━━━━━ RECORDS SUPPLIED

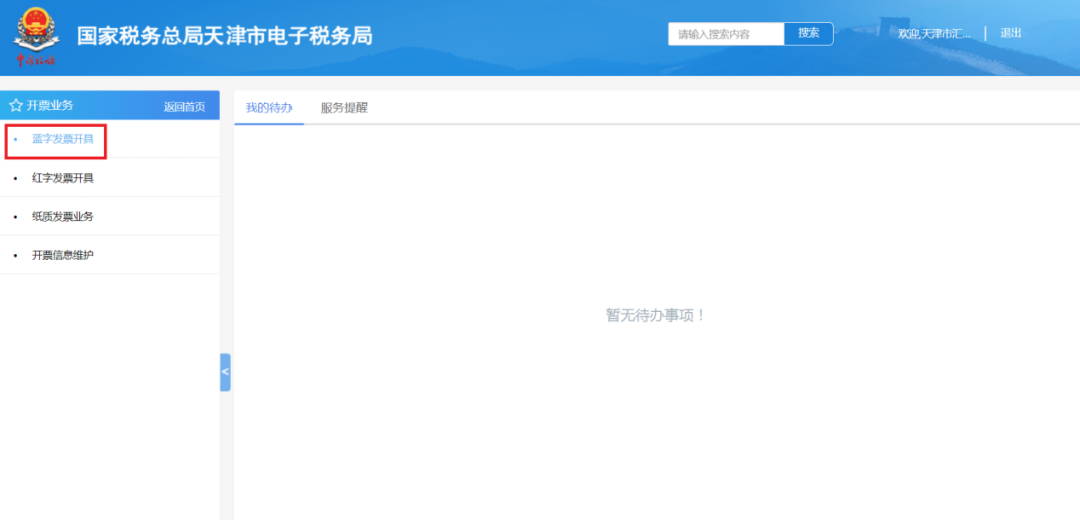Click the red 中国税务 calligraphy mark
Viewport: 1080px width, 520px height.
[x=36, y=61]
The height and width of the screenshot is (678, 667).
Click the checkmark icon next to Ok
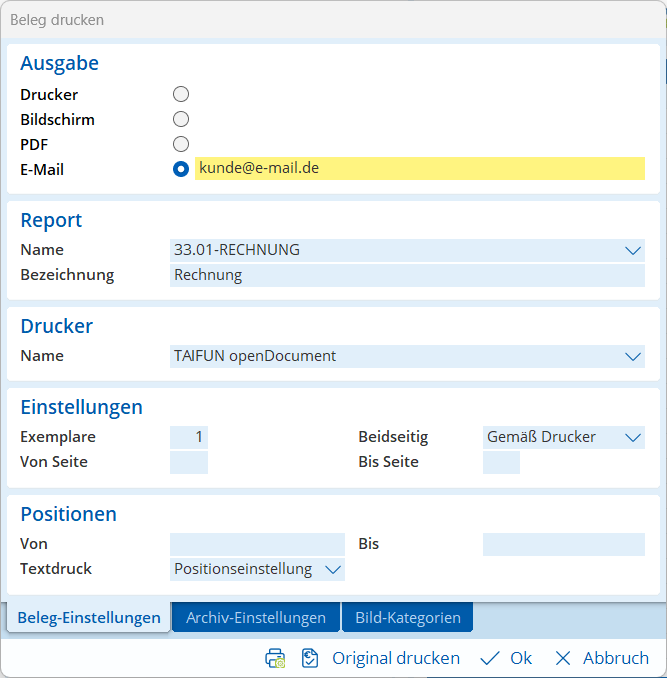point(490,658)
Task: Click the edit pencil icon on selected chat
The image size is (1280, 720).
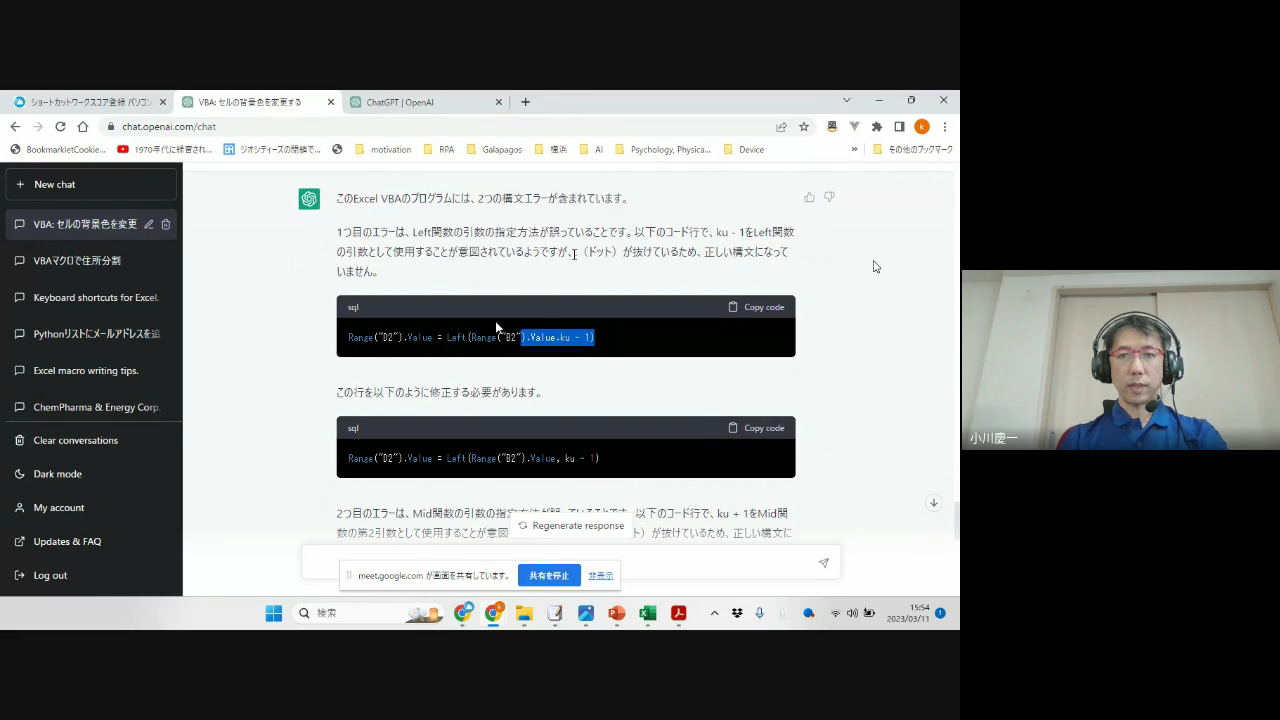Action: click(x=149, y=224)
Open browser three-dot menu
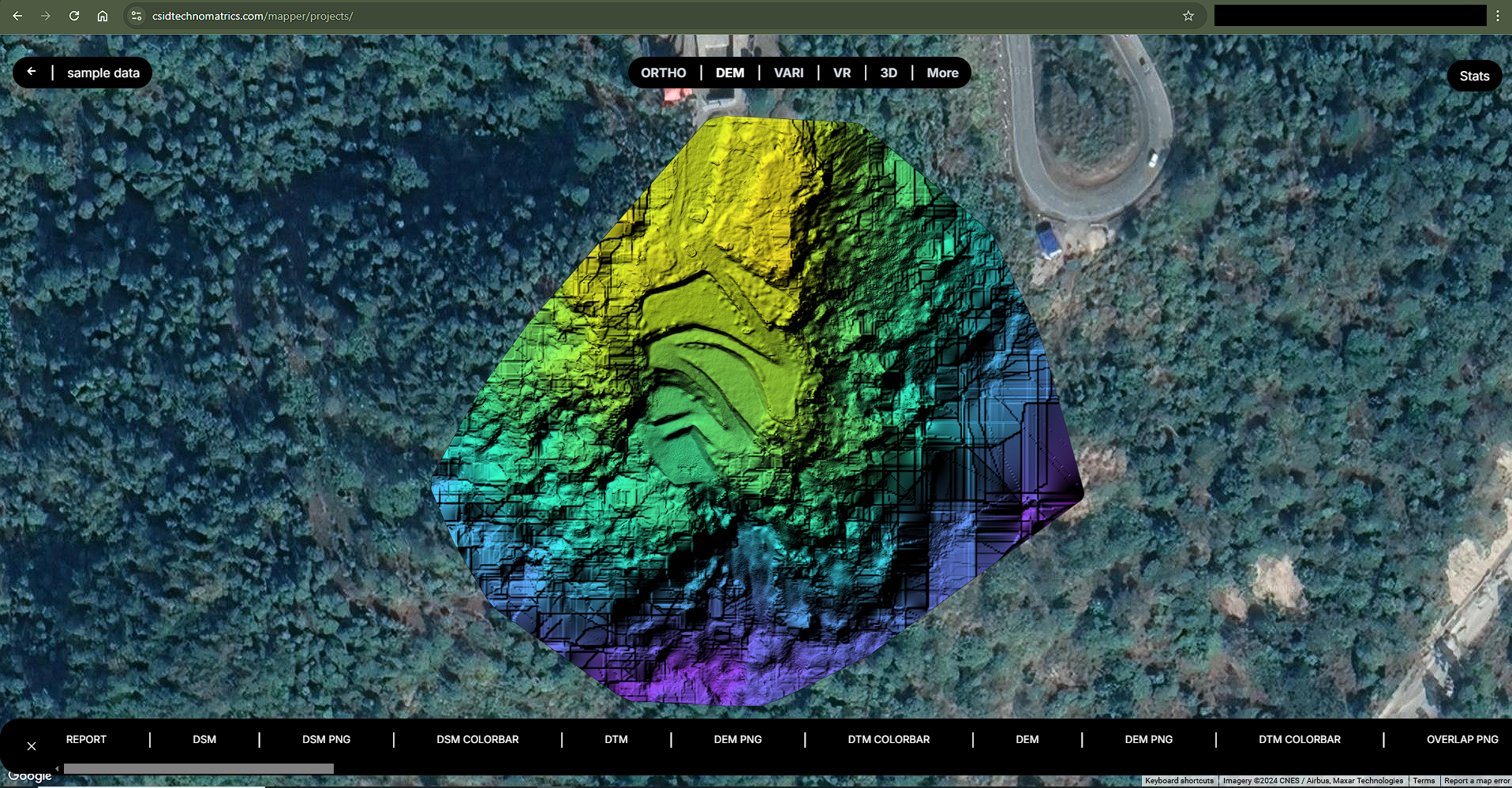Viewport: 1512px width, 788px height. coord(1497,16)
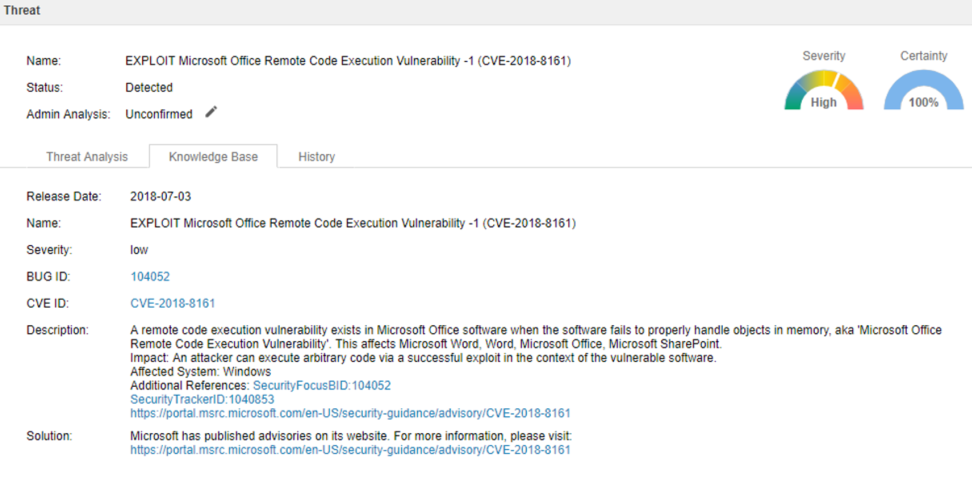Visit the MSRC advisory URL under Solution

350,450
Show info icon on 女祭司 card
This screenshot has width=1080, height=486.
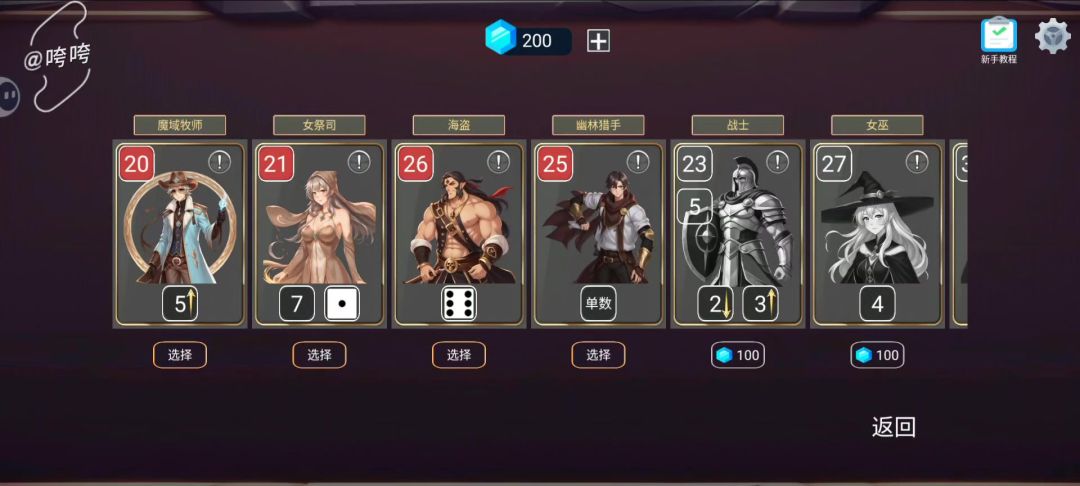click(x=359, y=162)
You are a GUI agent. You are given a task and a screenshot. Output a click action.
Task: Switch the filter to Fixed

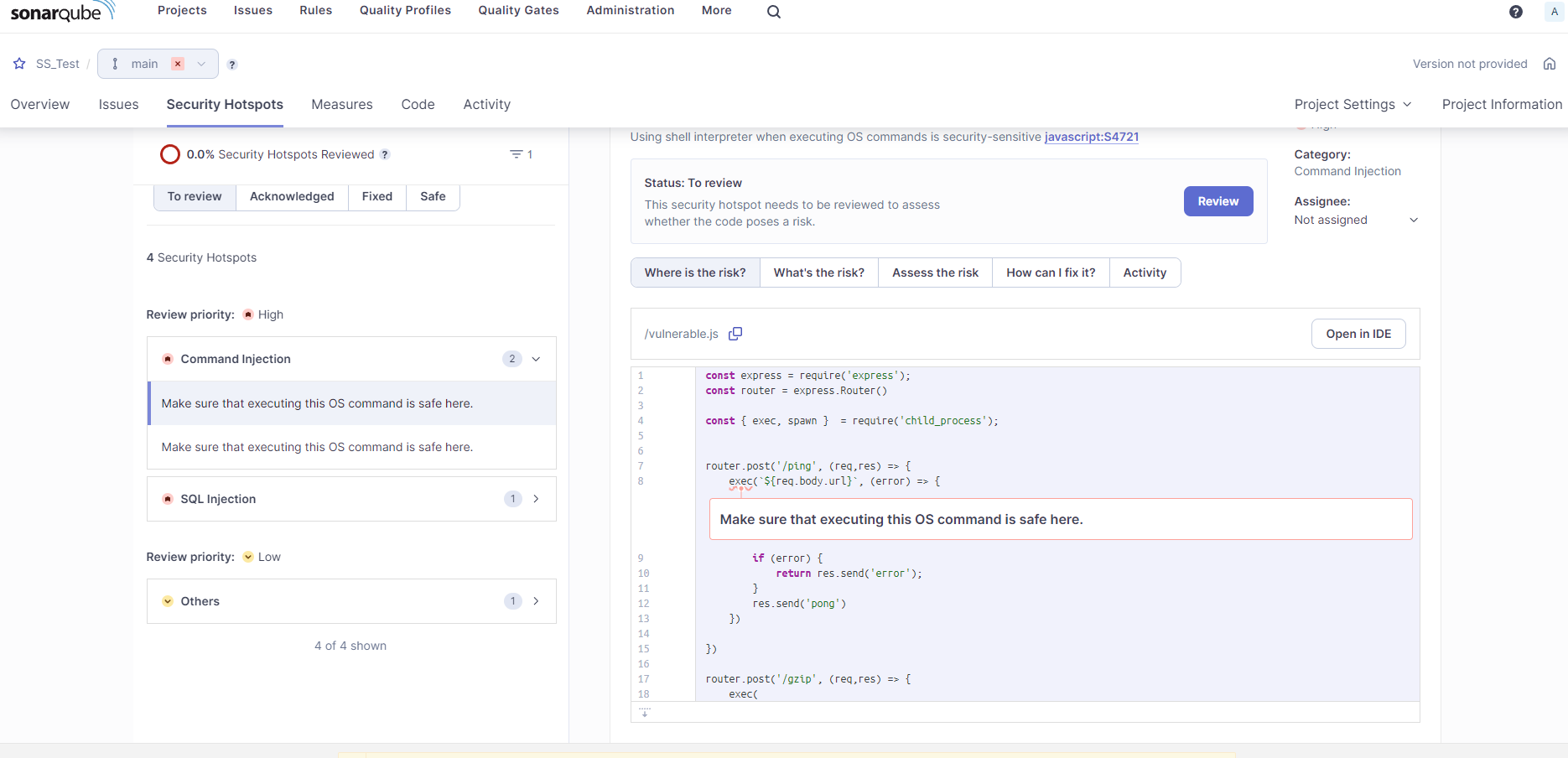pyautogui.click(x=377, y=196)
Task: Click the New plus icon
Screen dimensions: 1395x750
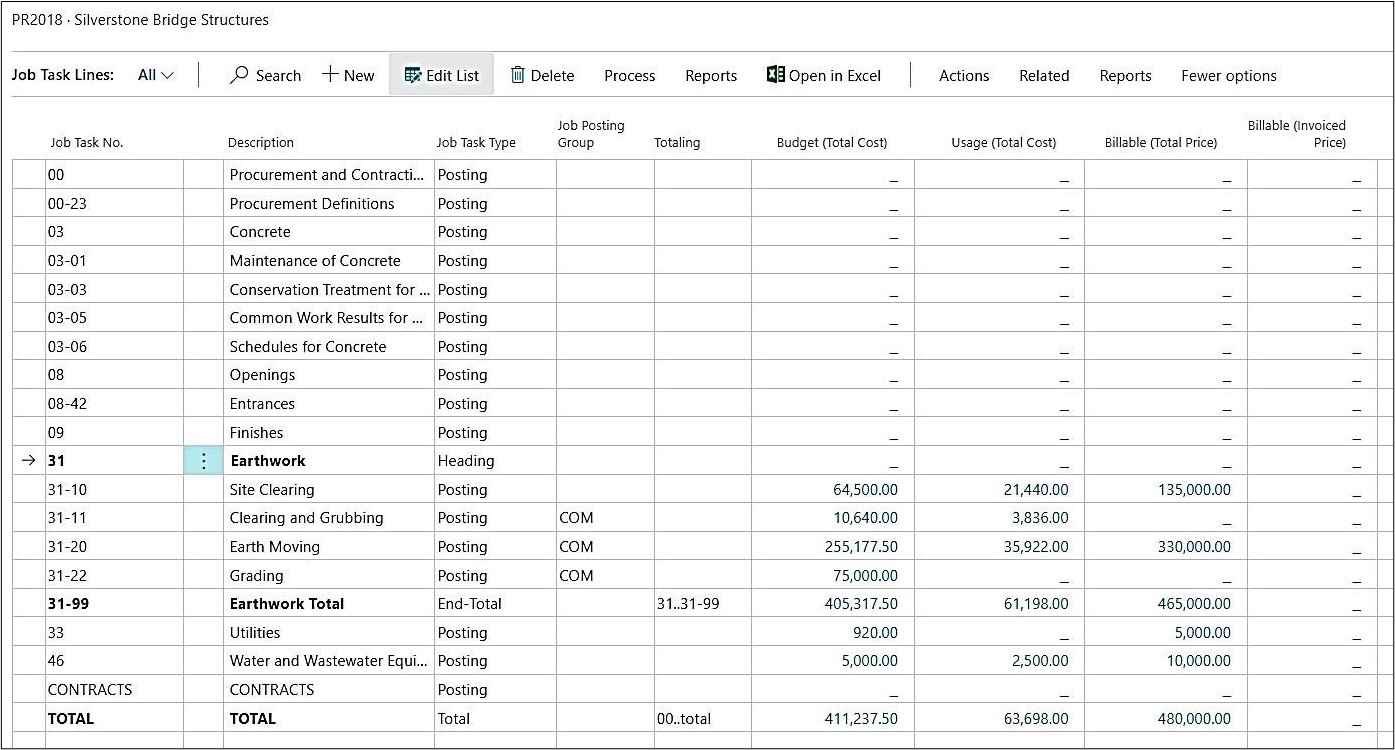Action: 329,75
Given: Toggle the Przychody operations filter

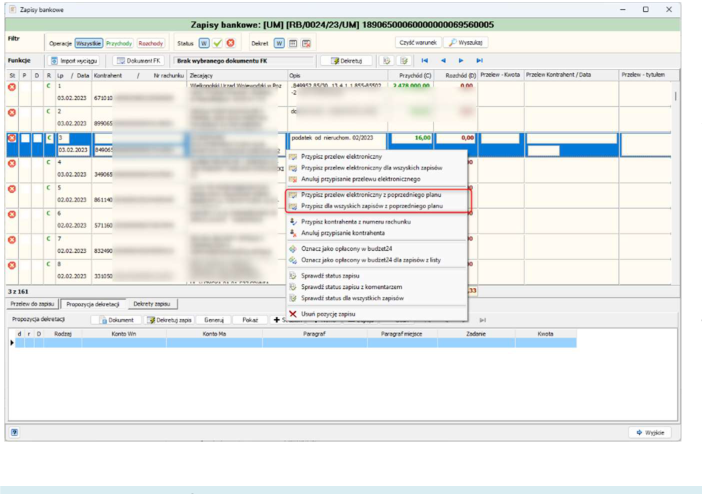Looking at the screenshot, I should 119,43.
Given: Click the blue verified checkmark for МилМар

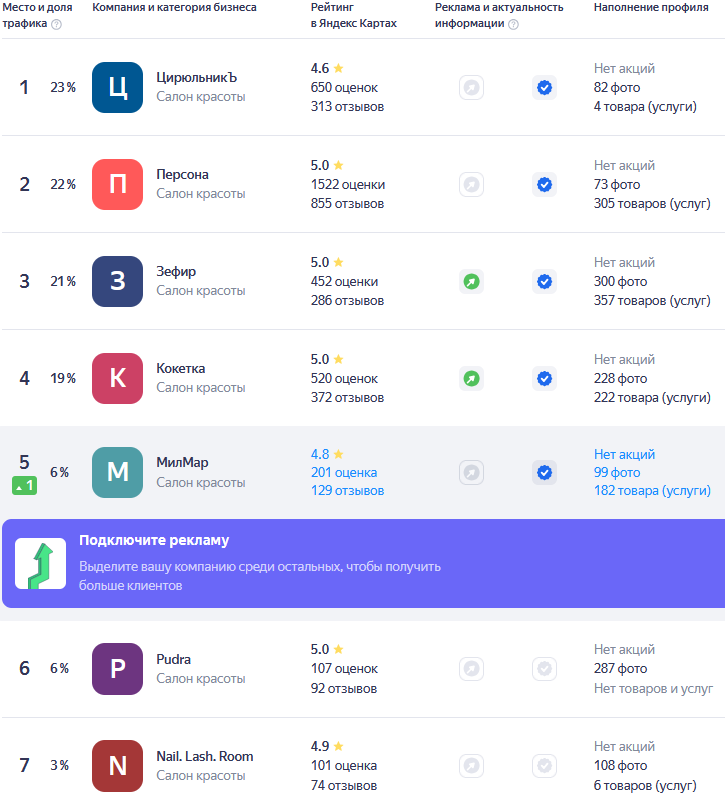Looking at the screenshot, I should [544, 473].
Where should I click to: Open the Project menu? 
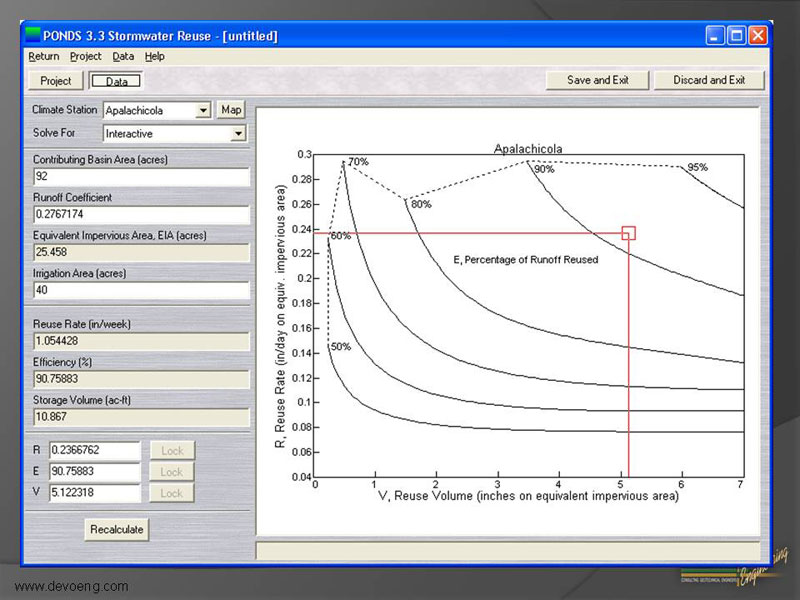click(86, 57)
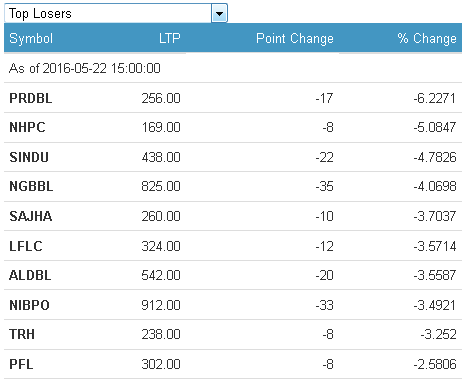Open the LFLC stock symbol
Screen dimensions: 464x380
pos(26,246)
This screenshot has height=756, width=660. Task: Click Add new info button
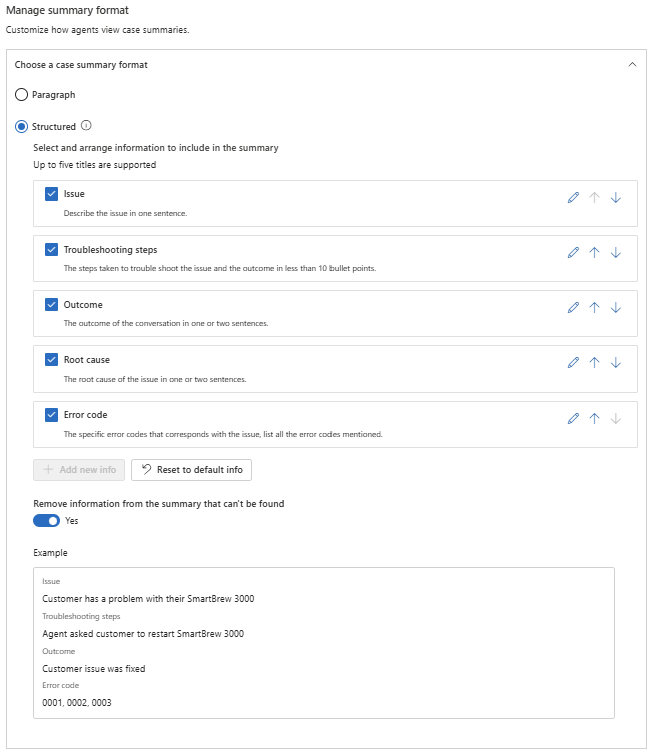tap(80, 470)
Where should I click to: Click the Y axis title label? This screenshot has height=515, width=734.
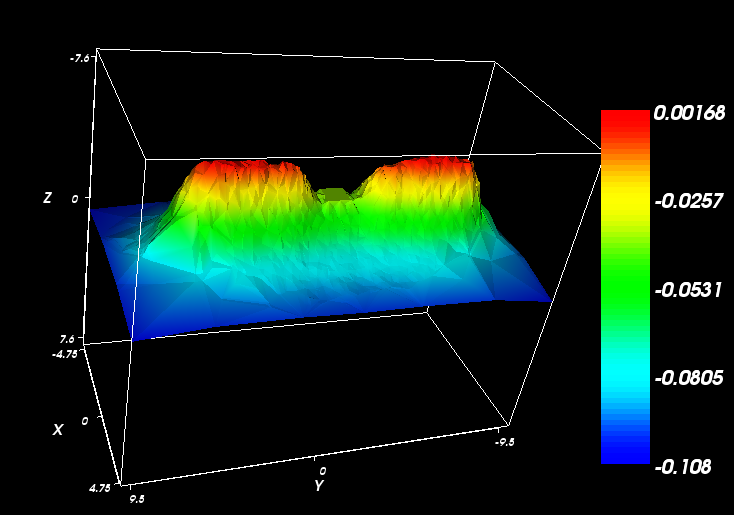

━━━━━━━━━━

WHAT THE TASK REQUIRES ::
Omit the pictures and retype exactly the lines from the one containing "Where should I click to: Open" through the end of the entries above.

WRITTEN ANSWER ::
Where should I click to: Open the Project menu? 
click(86, 57)
Open the LFLC stock symbol
Screen dimensions: 464x380
pos(26,246)
This screenshot has height=756, width=660. Task: Click Add new info button
tap(80, 470)
Where should I click to: Click the Y axis title label? This screenshot has height=515, width=734.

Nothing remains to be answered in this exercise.